The LQs in management, service, sales/office, and production/transportation-type occupations are associates with positive Betas, implying higher poverty levels among women engaged in these occupations. Some of these findings point toward the relative lower pay in these occupations, as noted in other work [6,7,8]. However, this new finding points toward the working poor—that section of society—largely the women who comprise an active labor force in the new econony and are living in poverty.
Regarding work status, it is a no-brainer that full-time work all throughout the year (35 h/week, 50–52 h/year) attributes toward reducing poverty among women (negative Beta), albeit the Beta is slightly stronger for single females compared to those with children. Even the share of females who worked only 15–34 h/week for 1–13 weeks/year also receives negative Beta, implying lower poverty. The share of females who did not work at all does not show up in the model for female-headed households with children, whereas this variable shows up for those without children but is insignificant. The R-Square values are very good for both models—0.638 (with children) and 0.685 (without children). The new findings from these models point toward the fact that full-time and even part-time work for single women helps reduce poverty, especially for those with children. Finally, the VIF values point toward some multicolliearity between major population groups (whites, blacks, and Hispanics), all of which are critical to measuring poverty in the entire country. Since removing them would drastically reduce the sample size and produce unreliable results, they were retained in the models.

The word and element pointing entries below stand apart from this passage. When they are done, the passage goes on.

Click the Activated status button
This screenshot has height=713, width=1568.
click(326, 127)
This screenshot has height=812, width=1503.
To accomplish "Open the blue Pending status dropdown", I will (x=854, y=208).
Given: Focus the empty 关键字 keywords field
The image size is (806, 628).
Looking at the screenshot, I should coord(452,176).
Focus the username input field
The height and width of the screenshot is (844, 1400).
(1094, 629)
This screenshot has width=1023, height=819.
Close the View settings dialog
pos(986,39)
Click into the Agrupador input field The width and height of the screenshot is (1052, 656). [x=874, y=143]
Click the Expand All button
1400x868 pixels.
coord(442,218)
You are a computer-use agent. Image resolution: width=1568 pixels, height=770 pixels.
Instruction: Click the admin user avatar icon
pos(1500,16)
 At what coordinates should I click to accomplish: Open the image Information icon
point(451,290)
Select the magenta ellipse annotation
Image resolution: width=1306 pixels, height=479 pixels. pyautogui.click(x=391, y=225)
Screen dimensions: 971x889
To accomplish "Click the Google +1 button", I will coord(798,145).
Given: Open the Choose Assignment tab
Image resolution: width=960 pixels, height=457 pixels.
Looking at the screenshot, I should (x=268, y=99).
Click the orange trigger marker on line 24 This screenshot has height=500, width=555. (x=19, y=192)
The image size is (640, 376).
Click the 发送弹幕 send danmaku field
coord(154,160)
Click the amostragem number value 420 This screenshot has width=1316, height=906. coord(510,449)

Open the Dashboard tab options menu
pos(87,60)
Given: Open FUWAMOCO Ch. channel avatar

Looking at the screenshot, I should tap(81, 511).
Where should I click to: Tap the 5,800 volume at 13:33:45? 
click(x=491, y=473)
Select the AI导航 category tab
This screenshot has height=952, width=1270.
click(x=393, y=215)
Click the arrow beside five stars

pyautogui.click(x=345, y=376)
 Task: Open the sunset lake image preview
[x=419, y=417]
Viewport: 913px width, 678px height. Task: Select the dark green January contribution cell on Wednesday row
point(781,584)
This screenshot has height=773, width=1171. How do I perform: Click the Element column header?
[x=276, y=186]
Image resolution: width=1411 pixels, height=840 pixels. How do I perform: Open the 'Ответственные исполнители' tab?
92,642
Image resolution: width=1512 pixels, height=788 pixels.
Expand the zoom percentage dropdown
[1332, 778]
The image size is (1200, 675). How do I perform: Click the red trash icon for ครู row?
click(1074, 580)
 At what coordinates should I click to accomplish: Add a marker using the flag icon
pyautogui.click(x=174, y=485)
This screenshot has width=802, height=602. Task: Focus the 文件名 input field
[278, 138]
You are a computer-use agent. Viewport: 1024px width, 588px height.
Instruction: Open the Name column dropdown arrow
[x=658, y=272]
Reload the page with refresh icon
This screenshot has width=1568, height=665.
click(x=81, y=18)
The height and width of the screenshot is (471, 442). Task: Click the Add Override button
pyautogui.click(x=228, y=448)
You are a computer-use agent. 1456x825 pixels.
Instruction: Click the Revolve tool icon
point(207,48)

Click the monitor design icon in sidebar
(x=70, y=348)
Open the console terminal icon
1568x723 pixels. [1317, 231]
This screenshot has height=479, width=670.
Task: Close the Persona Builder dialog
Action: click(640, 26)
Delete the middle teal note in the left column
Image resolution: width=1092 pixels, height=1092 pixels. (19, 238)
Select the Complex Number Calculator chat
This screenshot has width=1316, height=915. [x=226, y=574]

When modeling male-headed households with children living in poverty (Table 5), four major categories of race variables show up in the model, and they all receive negative Betas—implying lower poverty. The strength of Betas is strongest for whites (−0.934), followed by blacks (−0.532), Hispanics (−0.527), and Asians (−0.265). Regarding educational attainment, lower levels of education are associated with higher poverty and receive positive Betas, with no high school diploma having a stronger Beta (0.180) compared to a high school diploma (Beta = 0.065). Regarding majors in bachelor’s, science and engineering (Beta = −0.107), business (Beta = −0.182), and arts/humanities (Beta = −0.078) all associate with lower poverty, with the business major being the strongest.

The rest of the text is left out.